Charge Arrested

Last month's letter dealt with the motion of charge carriers in a metallic conductor. This note adds more cool animations showing the behavior of those particles at an open-circuited transmission-line endpoint.

Charge Arrested

Figure 1 illlustrates the circuit from my previous article, Charge in Motion, with one important difference. Previously, the circuit included a resistive termination at the right-hand side of the transmission line. This time, the end of the line leads to nowhere. The endpoint is left open. That's called an "open-circuit" boundary condition.

Before the switch closes, the mobile charge carriers lie at rest, evenly spaced along the signal and return wires.

As before, the pink dots represent mobile charge carriers dispersed evenly throughout an invisible metallic lattice. The figure assumes positive charge carriers, even though we know electrons are really negative, because that assumption aligns the direction of carrier drift with the direction of current flow. Further assume that there is no thermal agitation, and that the characteristic impedance for signals traveling along the signal and return wires equals fifty ohms.

When you close the switch, a wave of compression travels, just as before, along the signal wire from the battery heading from left to right, approaching the open endpoint. Coincident with that activity, the battery draws in charge from the return wire, creating a relative scarcity of pink dots on that wire.

Figure 2 illustrates the situation a few hundred picoseconds after closing the switch. At that moment in time, a compression wave has traveled partway down the line, but not yet reached the end. In that condition, the battery has no knowledge of what lies ahead. It simply supplies a constant electrostatic pressure, causing the mobile charge carriers on the signal wire to move and forming the rapidly-advancing traveling wave front.

 

A signal wire charged to a high voltage carries a denstiy of mobile charge carriers higher than normal.

The battery (driver) in this example puts out only a half-volt step, in contrast to the full-volt step I used in the previous article. I've done that because I anticipate something happening that would, were I to use a full-sized step, cause the waveform to shoot offscreen. You will see that shortly.

Because the battery voltage is only half the amount used previously, the degree of charge carrier compression is only half as great as before. Figure 3 shows the amount of carrier compression experienced by the signal wire under conditions of full, half, or no voltage.

The short-circuit at the end of this transmission line gives the moving charge carriers that comprise an incoming signal current someplace to go when the incoming wave slams into the end of the line.

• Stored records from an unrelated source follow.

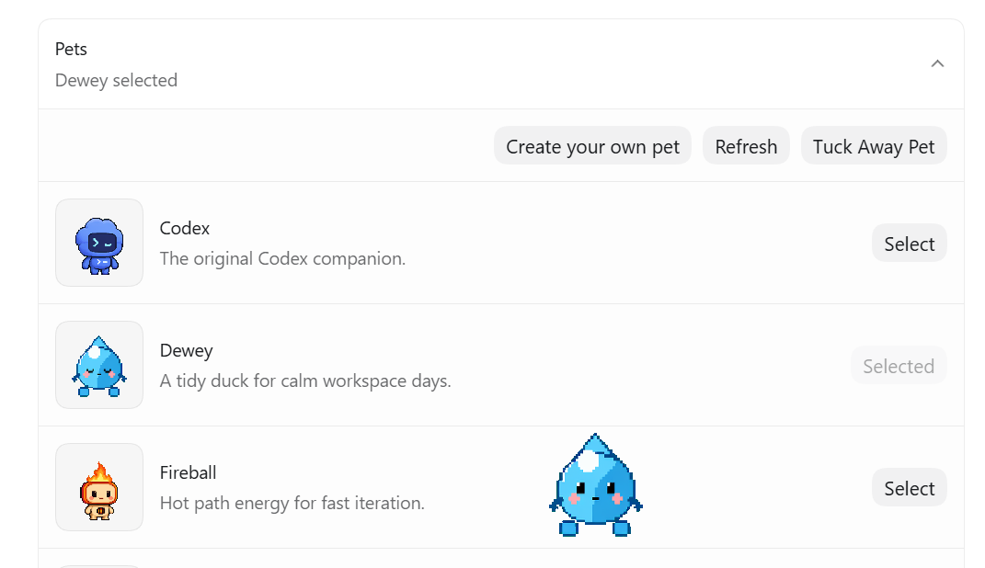Click the disabled Selected button for Dewey
This screenshot has height=568, width=985.
tap(899, 365)
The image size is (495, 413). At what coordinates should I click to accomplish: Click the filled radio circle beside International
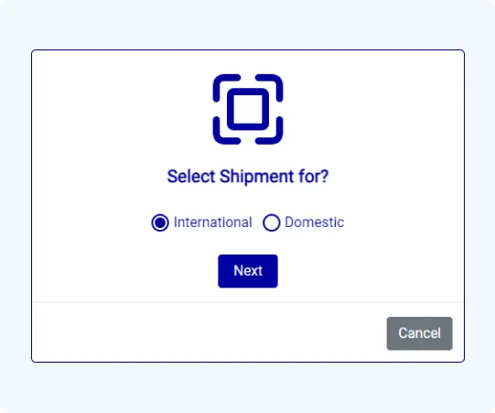tap(160, 223)
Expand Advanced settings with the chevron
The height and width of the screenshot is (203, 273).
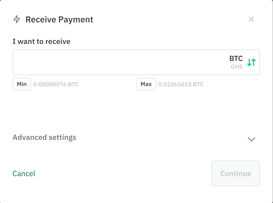251,139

On the return wire, the paucity of charge carriers reacts in a manner opposite the signal wire. The larger the applied voltage, the further apart the carriers spread. The effect is subtle. Look closely on the left side of Figure 2 at the carrier spacing on the bottom wire to see the effect. To the left of the wavefront the charges are in motion—signal charges drifting to the right and return-wire charges drifting to the left. Ahead of the wavefront, nothing has yet happened; the charges remain stationary at their nominal spacing.

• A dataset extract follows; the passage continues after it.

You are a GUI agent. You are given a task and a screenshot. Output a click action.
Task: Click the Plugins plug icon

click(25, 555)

Consider what must happen when the wavefront slams into the end of the wires. At that instant, you have a column of compressed charges on the top wire moving to the right, carrying with them a certain degree of momentum. When that column encounters the bitter end of the signal wire it can no longer drift to the right—there is nowhere left to go!

The charges at the right end of the wire will have to stop, but the entire column cannot stop instantaneously. There is no way to notify the battery, without violating speed-of-light restrictions, that anything untoward has occurred. The battery will continue pouring charges into the line, piling them up at the end, for a considerable period.

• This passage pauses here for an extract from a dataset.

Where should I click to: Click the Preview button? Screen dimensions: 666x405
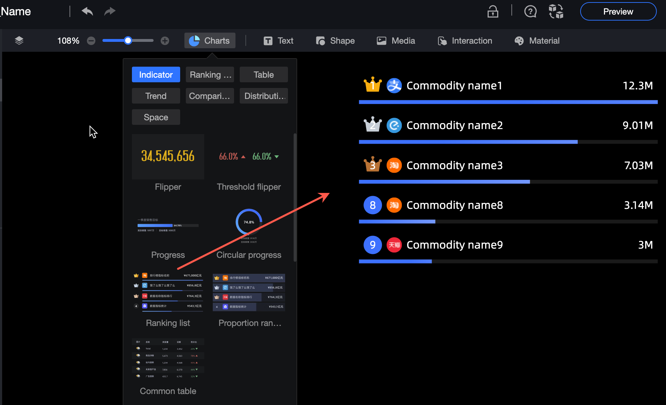(x=618, y=11)
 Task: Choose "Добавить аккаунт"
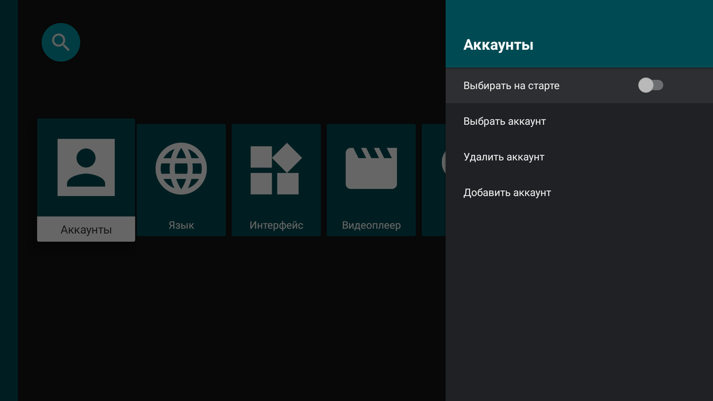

The following full-motion animations show that piling-up process in great detail.

In the open-endpoint simulation, when the wavefront reaches the far (right-hand) end of the line, the charges at the end accumulate to a level twice as high as the incoming signal. That is the precise level of compression required to arrest the momentum of further incoming particles. Does that make sense to you? We used a voltage of 1/2 volt to get the particles moving, so it takes an additional 1/2 volt, working in the opposite direction, to stop them.

This is the so-called "doubling effect" that happens at the end of an open-circuited transmission line. It is closely related to the Water Hammer effect.